_Dataset records_.

--

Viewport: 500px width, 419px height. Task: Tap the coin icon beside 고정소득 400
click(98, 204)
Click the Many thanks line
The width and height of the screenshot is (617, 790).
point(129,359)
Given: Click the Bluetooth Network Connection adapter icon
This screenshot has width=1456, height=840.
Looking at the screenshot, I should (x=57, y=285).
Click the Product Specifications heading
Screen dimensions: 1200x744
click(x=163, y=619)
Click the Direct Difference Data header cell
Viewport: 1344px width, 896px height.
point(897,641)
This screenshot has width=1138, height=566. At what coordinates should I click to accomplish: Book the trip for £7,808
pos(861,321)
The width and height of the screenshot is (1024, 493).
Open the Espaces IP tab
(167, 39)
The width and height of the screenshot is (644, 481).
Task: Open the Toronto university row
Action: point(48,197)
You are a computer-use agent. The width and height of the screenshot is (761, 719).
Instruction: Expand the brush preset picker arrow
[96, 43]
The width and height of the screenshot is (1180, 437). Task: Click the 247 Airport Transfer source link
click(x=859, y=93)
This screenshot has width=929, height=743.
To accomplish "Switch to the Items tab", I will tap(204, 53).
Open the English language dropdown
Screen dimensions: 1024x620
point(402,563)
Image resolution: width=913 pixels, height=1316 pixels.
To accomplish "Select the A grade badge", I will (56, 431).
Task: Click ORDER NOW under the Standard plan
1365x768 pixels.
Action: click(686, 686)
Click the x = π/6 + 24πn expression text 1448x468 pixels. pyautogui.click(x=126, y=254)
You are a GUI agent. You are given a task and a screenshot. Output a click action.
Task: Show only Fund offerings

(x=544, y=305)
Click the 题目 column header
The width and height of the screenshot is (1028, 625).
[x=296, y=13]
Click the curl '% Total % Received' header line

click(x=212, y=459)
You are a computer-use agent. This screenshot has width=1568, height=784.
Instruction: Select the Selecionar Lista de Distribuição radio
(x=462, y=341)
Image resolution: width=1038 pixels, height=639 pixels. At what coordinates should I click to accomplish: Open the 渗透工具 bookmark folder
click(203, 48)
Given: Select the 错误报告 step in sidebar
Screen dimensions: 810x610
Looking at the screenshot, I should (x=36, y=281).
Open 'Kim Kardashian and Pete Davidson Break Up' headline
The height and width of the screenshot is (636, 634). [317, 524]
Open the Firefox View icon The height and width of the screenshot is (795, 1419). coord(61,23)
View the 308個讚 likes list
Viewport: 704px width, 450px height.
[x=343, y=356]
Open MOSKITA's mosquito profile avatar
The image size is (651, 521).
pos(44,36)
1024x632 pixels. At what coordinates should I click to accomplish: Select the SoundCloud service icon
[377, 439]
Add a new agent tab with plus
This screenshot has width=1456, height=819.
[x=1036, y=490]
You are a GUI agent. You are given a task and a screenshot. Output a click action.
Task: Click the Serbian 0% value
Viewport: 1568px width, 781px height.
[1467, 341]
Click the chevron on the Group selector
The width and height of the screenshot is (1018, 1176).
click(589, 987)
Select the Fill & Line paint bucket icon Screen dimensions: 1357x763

--

_EXERCISE DESCRIPTION_. What is needed is an exact restatement of every record above.

_RESULT_.
Viewport: 500px width, 419px height. Task: Tap the coin icon beside 고정소득 400
click(98, 204)
Click the Many thanks line
The width and height of the screenshot is (617, 790).
point(129,359)
Given: Click the Bluetooth Network Connection adapter icon
This screenshot has width=1456, height=840.
Looking at the screenshot, I should (x=57, y=285).
Click the Product Specifications heading
Screen dimensions: 1200x744
click(x=163, y=619)
Click the Direct Difference Data header cell
Viewport: 1344px width, 896px height.
point(897,641)
This screenshot has width=1138, height=566. At what coordinates should I click to accomplish: Book the trip for £7,808
pos(861,321)
The width and height of the screenshot is (1024, 493).
Open the Espaces IP tab
(167, 39)
The width and height of the screenshot is (644, 481).
Task: Open the Toronto university row
Action: point(48,197)
You are a computer-use agent. The width and height of the screenshot is (761, 719).
Instruction: Expand the brush preset picker arrow
[96, 43]
The width and height of the screenshot is (1180, 437). Task: Click the 247 Airport Transfer source link
click(x=859, y=93)
This screenshot has width=929, height=743.
To accomplish "Switch to the Items tab", I will tap(204, 53).
Open the English language dropdown
Screen dimensions: 1024x620
point(402,563)
Image resolution: width=913 pixels, height=1316 pixels.
To accomplish "Select the A grade badge", I will (56, 431).
Task: Click ORDER NOW under the Standard plan
1365x768 pixels.
Action: click(686, 686)
Click the x = π/6 + 24πn expression text 1448x468 pixels. pyautogui.click(x=126, y=254)
You are a GUI agent. You are given a task and a screenshot. Output a click action.
Task: Show only Fund offerings

(x=544, y=305)
Click the 题目 column header
The width and height of the screenshot is (1028, 625).
[x=296, y=13]
Click the curl '% Total % Received' header line

click(x=212, y=459)
You are a computer-use agent. This screenshot has width=1568, height=784.
Instruction: Select the Selecionar Lista de Distribuição radio
(x=462, y=341)
Image resolution: width=1038 pixels, height=639 pixels. At what coordinates should I click to accomplish: Open the 渗透工具 bookmark folder
click(203, 48)
Given: Select the 错误报告 step in sidebar
Screen dimensions: 810x610
Looking at the screenshot, I should (x=36, y=281).
Open 'Kim Kardashian and Pete Davidson Break Up' headline
The height and width of the screenshot is (636, 634). [317, 524]
Open the Firefox View icon The height and width of the screenshot is (795, 1419). coord(61,23)
View the 308個讚 likes list
Viewport: 704px width, 450px height.
[x=343, y=356]
Open MOSKITA's mosquito profile avatar
The image size is (651, 521).
pos(44,36)
1024x632 pixels. At what coordinates should I click to accomplish: Select the SoundCloud service icon
[377, 439]
Add a new agent tab with plus
This screenshot has width=1456, height=819.
[x=1036, y=490]
You are a GUI agent. You are given a task and a screenshot. Output a click action.
Task: Click the Serbian 0% value
Viewport: 1568px width, 781px height.
[1467, 341]
Click the chevron on the Group selector
The width and height of the screenshot is (1018, 1176).
click(589, 987)
Select the Fill & Line paint bucket icon Screen dimensions: 1357x763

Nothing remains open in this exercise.